------ TEXT SEGMENT
Introduction
It has been widely reported in
the media that the Supreme Court has ruled that letters sent by Prince Charles
to various government departments expressing ‘particularly frank’ views must be
made public.
The so-called ‘black spider memos’
– a reference to Prince Charles’ handwriting – expressed Princes Charles’ own deeply
held views and beliefs on particular matters.
This article explores the
background to the case, and the decision of the Supreme Court.
Background
The Freedom of
Information Act 2000 (‘FOIA 2000’) enables members of the public to see
documents held by many public bodies, subject to certain exemptions. The Environmental
Information Regulations 2004 (‘EIR 2004’) enable members of the public to
see documents containing ‘environmental information’, again subject to certain
exemptions.
In April 2005, Rob Evans, a
journalist working for the Guardian newspaper, requested release of the letters
that passed between Prince Charles and various government departments. Those
requests were made under both FOIA 2000 and EIR 2004. However, the government departments
refused to release the letters on the ground that they considered the letters
were exempt. Mr Evans complained to the Information Commissioner, who upheld
the refusals. Mr Evans then appealed to the Information Tribunal, and the
matter was transferred to the Upper Tribunal. After a full hearing the Upper
Tribunal decided, in September 2012, that many of Prince Charles’ letters
(referred to as ‘advocacy correspondence’) had to be released. The government
departments did not appeal the decision.
------------
**USING THE INFORMATION:**
1. Name every court or tribunal mentioned in the text about the Prince Charles letters.
2. In the listing, rewrite the lines from the line with "This screenshot has height=1040, width=1024." to the line with "coordinates (402, 635).", renaming "Find the location of" to "Locate" and keeping everything else the same.
------ DATA EXCERPTS
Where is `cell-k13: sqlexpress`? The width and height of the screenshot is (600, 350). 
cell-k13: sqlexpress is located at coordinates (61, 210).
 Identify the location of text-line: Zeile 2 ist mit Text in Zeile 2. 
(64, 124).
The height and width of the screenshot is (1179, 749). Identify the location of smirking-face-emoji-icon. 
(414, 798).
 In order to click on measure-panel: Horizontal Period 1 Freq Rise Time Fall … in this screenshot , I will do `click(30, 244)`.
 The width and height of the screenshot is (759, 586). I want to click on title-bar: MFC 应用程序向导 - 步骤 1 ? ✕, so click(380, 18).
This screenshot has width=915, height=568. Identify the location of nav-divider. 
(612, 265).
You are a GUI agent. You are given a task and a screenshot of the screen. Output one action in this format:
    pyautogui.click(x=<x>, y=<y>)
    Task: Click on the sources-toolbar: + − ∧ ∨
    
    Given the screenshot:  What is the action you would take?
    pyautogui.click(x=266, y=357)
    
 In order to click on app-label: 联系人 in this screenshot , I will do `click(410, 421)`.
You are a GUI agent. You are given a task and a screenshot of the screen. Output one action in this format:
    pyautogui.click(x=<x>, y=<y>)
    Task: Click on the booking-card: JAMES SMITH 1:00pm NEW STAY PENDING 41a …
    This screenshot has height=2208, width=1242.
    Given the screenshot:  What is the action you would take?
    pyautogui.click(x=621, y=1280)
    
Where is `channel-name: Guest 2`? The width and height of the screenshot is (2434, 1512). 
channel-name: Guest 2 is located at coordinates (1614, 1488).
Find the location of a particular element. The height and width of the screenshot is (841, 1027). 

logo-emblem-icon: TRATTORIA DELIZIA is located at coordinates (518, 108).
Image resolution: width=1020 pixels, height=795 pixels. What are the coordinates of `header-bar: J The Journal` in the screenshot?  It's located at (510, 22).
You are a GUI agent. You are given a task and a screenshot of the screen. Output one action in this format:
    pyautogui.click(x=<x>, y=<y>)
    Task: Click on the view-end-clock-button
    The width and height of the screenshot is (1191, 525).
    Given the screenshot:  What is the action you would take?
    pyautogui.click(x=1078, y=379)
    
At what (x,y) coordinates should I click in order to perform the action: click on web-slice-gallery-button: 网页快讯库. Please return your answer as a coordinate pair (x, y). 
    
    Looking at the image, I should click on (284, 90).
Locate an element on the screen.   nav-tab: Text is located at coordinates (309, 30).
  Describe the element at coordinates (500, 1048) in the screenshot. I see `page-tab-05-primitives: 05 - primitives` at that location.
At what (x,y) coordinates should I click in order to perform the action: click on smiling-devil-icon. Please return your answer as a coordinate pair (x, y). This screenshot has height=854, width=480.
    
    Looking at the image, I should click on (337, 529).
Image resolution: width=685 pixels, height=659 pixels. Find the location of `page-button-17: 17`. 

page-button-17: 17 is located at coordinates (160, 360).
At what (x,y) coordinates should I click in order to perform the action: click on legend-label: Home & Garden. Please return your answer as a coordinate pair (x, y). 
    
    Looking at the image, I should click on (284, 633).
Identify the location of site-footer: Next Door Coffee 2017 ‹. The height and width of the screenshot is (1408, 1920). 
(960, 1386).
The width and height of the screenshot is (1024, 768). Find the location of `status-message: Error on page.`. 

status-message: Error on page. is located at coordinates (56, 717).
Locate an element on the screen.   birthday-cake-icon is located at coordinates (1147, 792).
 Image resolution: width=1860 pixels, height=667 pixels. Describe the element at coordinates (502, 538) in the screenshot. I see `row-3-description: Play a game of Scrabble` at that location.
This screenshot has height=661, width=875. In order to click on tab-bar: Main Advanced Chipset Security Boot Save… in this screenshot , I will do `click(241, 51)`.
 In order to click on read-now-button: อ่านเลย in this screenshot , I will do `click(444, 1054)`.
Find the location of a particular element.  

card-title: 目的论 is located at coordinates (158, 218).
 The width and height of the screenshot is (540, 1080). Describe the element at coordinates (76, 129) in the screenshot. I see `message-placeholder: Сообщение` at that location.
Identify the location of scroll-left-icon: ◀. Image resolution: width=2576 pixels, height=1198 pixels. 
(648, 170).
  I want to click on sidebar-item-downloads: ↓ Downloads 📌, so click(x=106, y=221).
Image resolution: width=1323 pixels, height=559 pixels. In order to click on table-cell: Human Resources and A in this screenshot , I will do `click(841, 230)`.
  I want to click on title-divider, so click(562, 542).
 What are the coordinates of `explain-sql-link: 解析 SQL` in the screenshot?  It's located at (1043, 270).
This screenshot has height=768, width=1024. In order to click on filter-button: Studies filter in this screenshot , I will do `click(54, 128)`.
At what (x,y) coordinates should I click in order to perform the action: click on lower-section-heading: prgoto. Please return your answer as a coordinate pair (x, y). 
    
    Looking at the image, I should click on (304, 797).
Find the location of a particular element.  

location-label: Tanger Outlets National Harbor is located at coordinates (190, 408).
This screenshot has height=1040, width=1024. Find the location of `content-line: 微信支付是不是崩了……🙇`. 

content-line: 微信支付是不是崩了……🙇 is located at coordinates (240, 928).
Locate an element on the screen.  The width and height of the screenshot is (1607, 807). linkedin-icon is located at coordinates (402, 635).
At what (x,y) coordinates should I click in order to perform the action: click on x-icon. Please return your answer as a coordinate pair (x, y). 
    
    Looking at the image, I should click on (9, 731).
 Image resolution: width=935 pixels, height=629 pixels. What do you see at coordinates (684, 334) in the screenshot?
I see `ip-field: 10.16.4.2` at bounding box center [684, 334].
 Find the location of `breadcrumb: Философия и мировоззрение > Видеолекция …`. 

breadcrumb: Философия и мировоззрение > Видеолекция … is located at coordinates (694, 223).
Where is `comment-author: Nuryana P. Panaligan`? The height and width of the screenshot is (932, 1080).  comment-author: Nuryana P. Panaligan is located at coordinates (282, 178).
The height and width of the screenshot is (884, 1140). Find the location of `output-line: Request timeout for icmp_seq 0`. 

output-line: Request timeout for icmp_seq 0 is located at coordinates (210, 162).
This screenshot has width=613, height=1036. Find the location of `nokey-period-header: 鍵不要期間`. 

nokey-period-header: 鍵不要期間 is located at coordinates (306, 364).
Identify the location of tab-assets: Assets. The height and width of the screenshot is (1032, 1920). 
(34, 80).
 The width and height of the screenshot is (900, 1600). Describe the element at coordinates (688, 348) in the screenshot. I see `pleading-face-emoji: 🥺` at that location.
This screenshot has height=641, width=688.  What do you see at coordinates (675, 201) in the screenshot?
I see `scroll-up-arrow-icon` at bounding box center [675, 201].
------------
**WRITTEN ANSWERS:**
1.
- Supreme Court
- Information Tribunal
- Upper Tribunal

2.
This screenshot has height=1040, width=1024. Locate `content-line: 微信支付是不是崩了……🙇`. 

content-line: 微信支付是不是崩了……🙇 is located at coordinates (240, 928).
Locate an element on the screen.  The width and height of the screenshot is (1607, 807). linkedin-icon is located at coordinates (402, 635).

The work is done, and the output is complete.